A tenor del barómetro de opinión elaborado por la consultora GAD3, y que su presidente –Narciso Michavila– explicó a Luis Herrero en la entrevista que le hizo En Casa de Herrero, dos de cada tres ciudadanos, o sea, el 63,2 por ciento, están convencidos de que el Gobierno oculta información sobre la pandemia y otro tanto, el 65,6 por ciento, para ser exactos, cree que tampoco cuenta la verdad. Es más. Conforme al sondeo realizado, esa desconfianza alcanza al 47 por ciento de los votantes socialistas y al 43 por ciento de los de Podemos. A estos datos cabe sumar otros dos: el primero, que para el 56,3 por ciento de los consultados el presidente Pedro Sánchez no transmite confianza; el segundo, que el 83 por ciento piensa que la Oficina de Comunicación de la Moncloa selecciona las preguntas de la prensa.

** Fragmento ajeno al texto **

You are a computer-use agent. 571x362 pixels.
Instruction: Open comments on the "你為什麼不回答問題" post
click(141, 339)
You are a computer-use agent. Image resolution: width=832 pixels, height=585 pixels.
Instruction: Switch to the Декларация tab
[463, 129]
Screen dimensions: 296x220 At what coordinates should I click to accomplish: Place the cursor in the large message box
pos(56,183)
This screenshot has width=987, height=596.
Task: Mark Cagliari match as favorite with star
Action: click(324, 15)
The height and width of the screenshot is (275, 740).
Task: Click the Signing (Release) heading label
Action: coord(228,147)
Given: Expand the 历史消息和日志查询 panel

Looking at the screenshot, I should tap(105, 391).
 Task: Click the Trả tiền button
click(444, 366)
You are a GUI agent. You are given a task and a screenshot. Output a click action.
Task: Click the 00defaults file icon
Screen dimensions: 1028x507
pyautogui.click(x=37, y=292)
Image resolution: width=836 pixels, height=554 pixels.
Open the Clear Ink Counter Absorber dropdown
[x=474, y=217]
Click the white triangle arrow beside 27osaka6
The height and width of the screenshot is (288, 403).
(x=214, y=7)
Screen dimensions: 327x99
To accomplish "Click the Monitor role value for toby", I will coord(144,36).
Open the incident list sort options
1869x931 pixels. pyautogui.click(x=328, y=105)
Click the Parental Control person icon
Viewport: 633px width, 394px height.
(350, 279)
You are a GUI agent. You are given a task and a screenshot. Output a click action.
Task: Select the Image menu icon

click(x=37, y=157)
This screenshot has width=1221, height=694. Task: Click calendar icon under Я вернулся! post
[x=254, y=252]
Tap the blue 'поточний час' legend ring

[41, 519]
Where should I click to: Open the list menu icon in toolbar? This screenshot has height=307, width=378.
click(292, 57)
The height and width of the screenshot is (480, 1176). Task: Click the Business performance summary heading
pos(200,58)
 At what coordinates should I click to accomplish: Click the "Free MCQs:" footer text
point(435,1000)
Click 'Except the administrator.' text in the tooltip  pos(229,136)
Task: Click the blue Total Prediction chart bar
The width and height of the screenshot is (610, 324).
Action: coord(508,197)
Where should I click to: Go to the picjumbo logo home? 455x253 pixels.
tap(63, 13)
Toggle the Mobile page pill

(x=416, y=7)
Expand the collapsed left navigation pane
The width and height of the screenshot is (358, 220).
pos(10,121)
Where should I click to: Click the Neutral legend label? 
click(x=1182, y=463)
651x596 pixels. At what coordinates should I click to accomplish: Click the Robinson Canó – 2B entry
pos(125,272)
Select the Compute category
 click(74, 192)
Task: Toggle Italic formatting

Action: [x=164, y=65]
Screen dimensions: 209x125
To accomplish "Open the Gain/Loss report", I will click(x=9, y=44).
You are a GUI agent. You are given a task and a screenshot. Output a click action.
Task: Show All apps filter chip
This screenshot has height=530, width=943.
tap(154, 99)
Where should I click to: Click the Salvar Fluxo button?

No es cuestión de cargar las tintas. Ni siquiera de sumarme a las críticas, sino de algo mucho más sencillo: salir en defensa de la verdad en un momento en el que, a poco que nos fijemos, cada día luce menos por miedo a la verdad misma. Sin duda que no siempre hay que decir todo lo que se conoce o sabe, pues hay serio riesgo de caer en imprudente locuacidad y está demostrado que a este Gobierno le sobran los lenguaraces. Aceptemos, por tanto, que nadie está libre de decir alguna que otra mentira, pero cosa bien distinta es decirlas por motivos espurios. No se olvide que un fabricante de mentiras siempre produce más mentirosos empeñados en controlar el mercado.

Tan cierto como lo anterior es que la mentira no es patrimonio de nadie. Eso casi todo el mundo lo sabe. Sin embargo, las estadísticas demuestran que suele abundar más entre los políticos o pseudopolíticos, quienes, llegado el caso, puestos a encontrar excusas, se preguntan qué importa mentir, si la mentira es tomada como verdad. Téngase presente que cualquier intento de convencerlos choca con su soberbia. Al grito de "¡Yo soy la verdad!", y con la inestimable ayuda de fieles y asalariados, las mentiras del político pueden pasar por sentencias firmes, aunque tal vez convenga aclarar que cualquier edificio, incluido el ideológico, construido sobre el cimiento de la mentira termina hundiéndose.

Pero hay algo más que decir en defensa de la verdad y en contra de su antónimo, la mentira. Me refiero a que la última, además de síntoma de maldad, es prueba de falta de inteligencia. El colchón donde el mentiroso descansa es la estulticia, lo que hace que siempre deje cabos sueltos en sus aviesos embustes. Recuérdese a Abraham Lincoln cuando advertía: "Podrás engañar a todos durante algún tiempo; podrás engañar a alguien siempre, pero no podrás engañar siempre a todos".

Llegado a este punto, a la memoria me viene que los frailes del colegio donde hice el bachillerato aseguraban que el destino de los mentirosos eran las calderas de Belcebú. Todavía estoy viendo al padre Julián preguntando:

P: ¿A dónde van los que mienten?
R: Al infierno.

P: ¿Qué cosa es el infierno?
R: El conjunto de todos los males sin mezcla de bien alguno.

Confinemos, mejor, condenemos a la mentira con la pena de cadena perpetua. Y quede claro que con este comentario que ahora concluyo no pido la cabeza de nadie, y menos de nadie la del Gobierno. No quiero, ni quiero que nadie quiera, la cabeza de nadie. Lo que sí quiero es que se haga la claridad. Es más que probable que en esta espantosa plaga del coronavirus, al igual que en todas las crisis con dimensiones políticas de primera magnitud, el pueblo español se merezca un Gobierno que ahora mismo no tiene, pero que, pese a todo, podría encontrarlo donde pudiera estar y que, tal vez, fuera en un Gobierno de coalición o concentración de las fuerzas políticas parlamentarias, excluidas, claro está, las formadas por aventureros innecesarios.

Lo que los españoles no tenemos por qué admitir es ni que se nos gobierne mal ni que no se nos diga la verdad, toda la verdad y nada más que la verdad. El respeto a esa verdad omnicomprensiva debe guiar todos y cada uno de los pasos de quien se presenta como un buen gobernante. Por el camino contrario, cuando ese gobernante falsifica o tergiversa la realidad, en el fondo lo que encierra, incluso sin saberlo, es una buena dosis de despotismo.